Sarah Silverman and other authors are suing OpenAI and Meta for copyright infringement, alleging that they're training their LLMs on books via Library Genesis and Z-Library
I think this is going to raise some questions about fair use, since AI projects are absolutely a derivative works that are sufficiently removed from the content they used. (There may be some argument that it's also educational use.)
This case may rekindle questions about fair use given that our current copyright-maximalist clime has been less interested in enforcing fair use and more interested in enforcing copyright regardless of fair use.
The complaint lays out in steps why the plaintiffs believe the datasets have illicit origins — in a Meta paper detailing LLaMA, the company points to sources for its training datasets, one of which is called ThePile, which was assembled by a company called EleutherAI. ThePile, the complaint points out, was described in an EleutherAI paper as being put together from “a copy of the contents of the Bibliotik private tracker.” Bibliotik and the other “shadow libraries” listed, says the lawsuit, are “flagrantly illegal.”
I used to have a Bibliotik account, and if this is true about ThePile, they very likely have at least the beginnings of a successful case.

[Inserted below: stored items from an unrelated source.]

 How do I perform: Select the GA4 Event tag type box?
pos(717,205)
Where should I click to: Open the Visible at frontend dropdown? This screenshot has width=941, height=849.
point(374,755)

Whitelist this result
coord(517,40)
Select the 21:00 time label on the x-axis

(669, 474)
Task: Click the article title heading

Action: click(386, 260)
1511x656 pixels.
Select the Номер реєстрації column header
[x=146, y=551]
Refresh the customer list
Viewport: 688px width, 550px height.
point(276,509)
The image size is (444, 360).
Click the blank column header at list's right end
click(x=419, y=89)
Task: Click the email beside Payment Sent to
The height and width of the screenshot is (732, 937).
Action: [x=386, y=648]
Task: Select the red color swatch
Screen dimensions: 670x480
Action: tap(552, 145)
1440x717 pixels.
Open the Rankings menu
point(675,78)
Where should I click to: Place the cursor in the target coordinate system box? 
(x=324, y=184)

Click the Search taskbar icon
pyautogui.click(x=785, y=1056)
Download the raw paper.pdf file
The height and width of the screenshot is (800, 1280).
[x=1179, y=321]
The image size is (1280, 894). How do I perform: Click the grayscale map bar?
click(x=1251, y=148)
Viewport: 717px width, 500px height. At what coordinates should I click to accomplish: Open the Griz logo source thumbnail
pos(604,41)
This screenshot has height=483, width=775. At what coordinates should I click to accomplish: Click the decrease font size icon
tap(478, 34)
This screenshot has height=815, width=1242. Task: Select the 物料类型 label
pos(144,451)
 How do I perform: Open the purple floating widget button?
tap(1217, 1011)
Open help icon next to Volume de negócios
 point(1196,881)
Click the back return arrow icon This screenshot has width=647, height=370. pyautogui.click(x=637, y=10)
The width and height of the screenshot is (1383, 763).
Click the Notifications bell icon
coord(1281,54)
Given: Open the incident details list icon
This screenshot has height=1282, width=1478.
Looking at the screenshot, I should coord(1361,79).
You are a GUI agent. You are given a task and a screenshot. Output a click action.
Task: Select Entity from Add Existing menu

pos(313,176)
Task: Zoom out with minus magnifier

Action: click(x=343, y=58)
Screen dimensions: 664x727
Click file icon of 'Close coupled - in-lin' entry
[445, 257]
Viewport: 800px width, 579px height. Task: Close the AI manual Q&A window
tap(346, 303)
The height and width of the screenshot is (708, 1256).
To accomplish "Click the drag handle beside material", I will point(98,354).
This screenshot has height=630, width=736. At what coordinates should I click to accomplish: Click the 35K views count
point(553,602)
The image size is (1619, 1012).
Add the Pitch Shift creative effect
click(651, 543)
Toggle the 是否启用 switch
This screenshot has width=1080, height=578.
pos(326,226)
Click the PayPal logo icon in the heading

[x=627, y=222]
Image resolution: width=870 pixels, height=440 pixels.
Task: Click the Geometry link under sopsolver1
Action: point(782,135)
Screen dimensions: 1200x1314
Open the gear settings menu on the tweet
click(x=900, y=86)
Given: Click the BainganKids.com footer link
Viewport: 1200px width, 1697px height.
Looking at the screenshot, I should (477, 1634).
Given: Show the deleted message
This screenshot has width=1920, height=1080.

I apologize for the inconvenience, but as an AI language model, I don't have direct access to books or copyrighted materials like "The Bedwetter" by Sarah Silverman.
Pack it up, guys!
On a serious note corporations abusing authors' copyrighted work is on an entire different level to civilian piracy and I hope they get seriously shafted over it. Same thing for Bing and Bard. All of chatGPT is built on dubious or outright illegal datasets and there is no reason huge multinationals shouldn't at least pay and inform the authors of those works. But in reality the blame will probably be shifted to the libraries.